The long term aim of this work is to study the suitability of using laser
cooled Ca+ ions in Penning traps as the basic components of a quantum
computer. A great deal of progress in the field of quantum computing has
been made in recent years with laser cooled ions stored in radio frequency
ion traps. Building a useful quantum computer with trapped ions is however
extremely challenging. Penning traps offer some possible benefits over radio
frequency traps. They also create some additional difficulties. The potential
advantages and disadvantages of Penning traps are discussed throughout the
thesis.
We show that we are able to overcome the problems associated with laser
cooling in Penning traps, and have trapped single ions for extended periods of
time. Pairs of Ca+ ions have been aligned along the axis of a Penning trap,
and have been optically resolved.
A novel Penning trap array based on PCB boards has been developed. A
prototype was built and tested, along with the electronics required to shuttle
ions between different sub-traps. Ions have been shuttled a distance of 10 mm
in 2.5 μs. A return trip efficiency of up to 75% was seen.
A quantum effect – J-state mixing caused by large magnetic fields – has
been observed for the first time in single atomic ions. The magnetic field
causes a forbidden [Delta]J = 2 transition to become weakly allowed. This effect
is of general interest in atomic physics, and is also very relevant for quantum
computation studies. A quantitative prediction of the magnitude of the
J-mixing effect has been derived theoretically. This is compared to experimental
data, and is found to be in excellent qualitative and good quantitative
agreement.

Data block =>
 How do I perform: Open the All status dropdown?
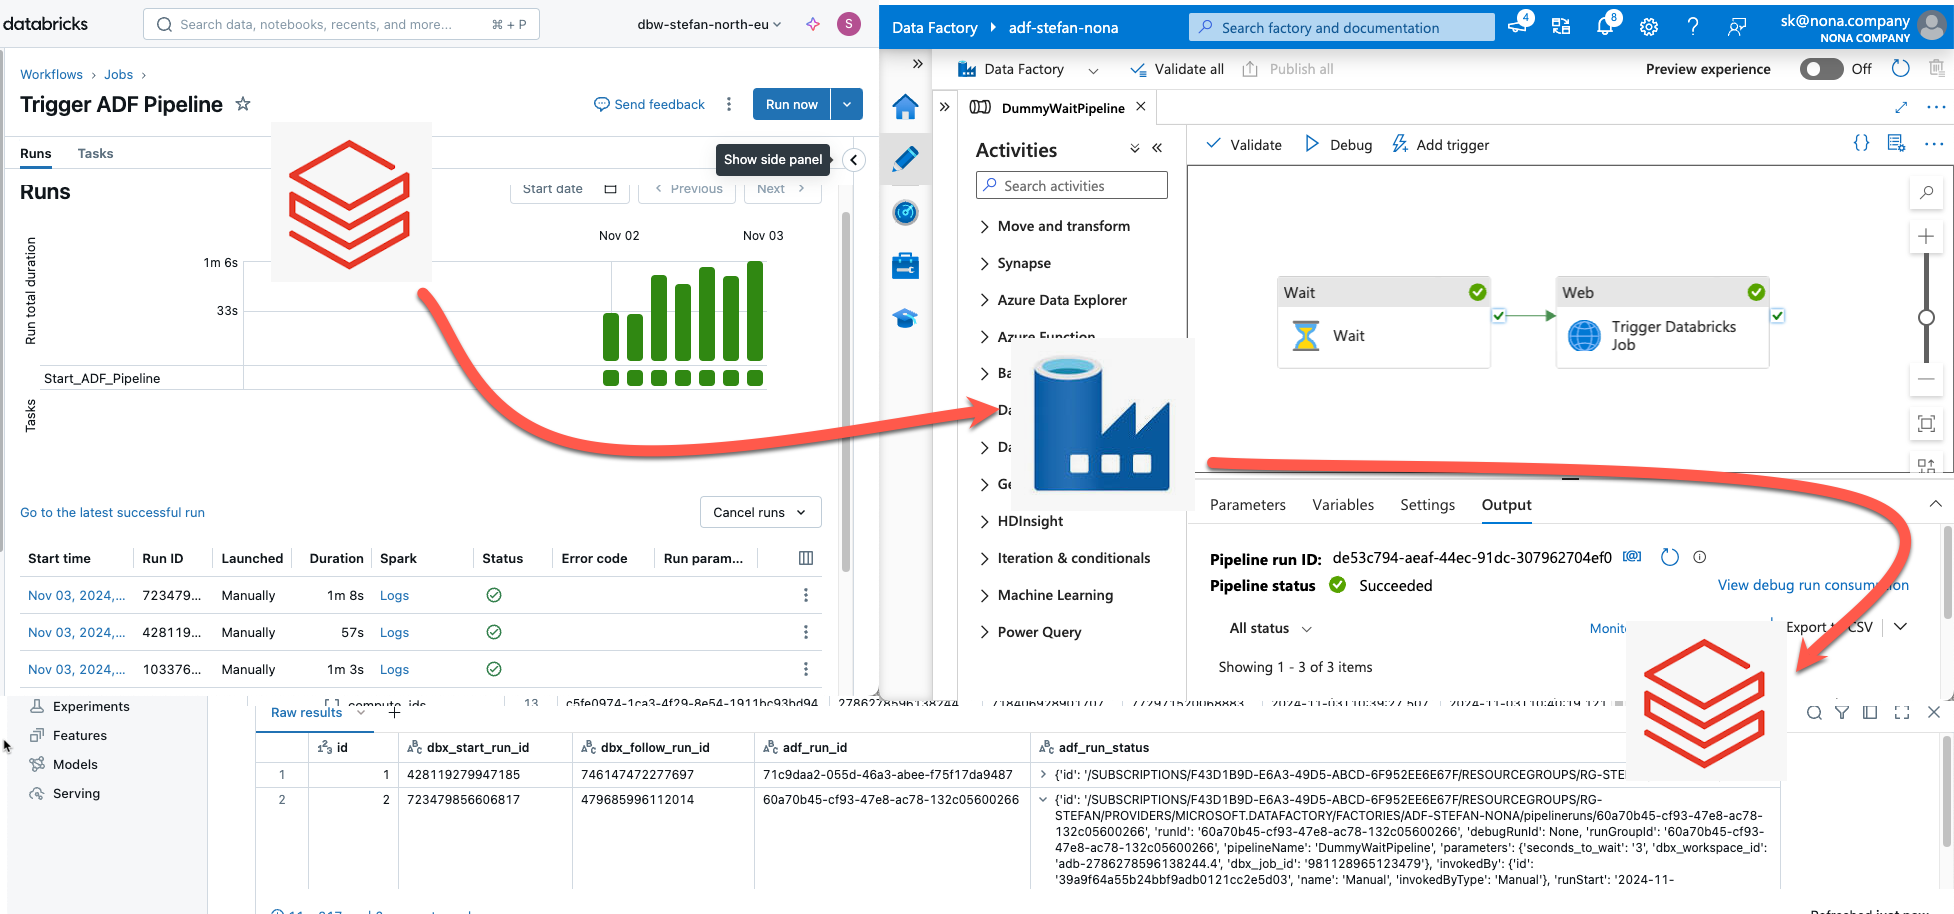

Challenges =>
1. Retype the passage of the Penning trap abstract between "We show that" and "been optically resolved.", inclusive.
2. List the three figures the Penning trap abstract reports for shuttling ions in the prototype trap array.
3. In the Penning trap abstract, what makes the forbidden ΔJ = 2 transition become weakly allowed?

Answers to each task =>
1.
We show that we are able to overcome the problems associated with laser
cooling in Penning traps, and have trapped single ions for extended periods of
time. Pairs of Ca+ ions have been aligned along the axis of a Penning trap,
and have been optically resolved.

2.
- A distance of 10 mm
- A time of 2.5 μs
- A return trip efficiency of up to 75%

3. The magnetic field, through J-state mixing caused by large magnetic fields.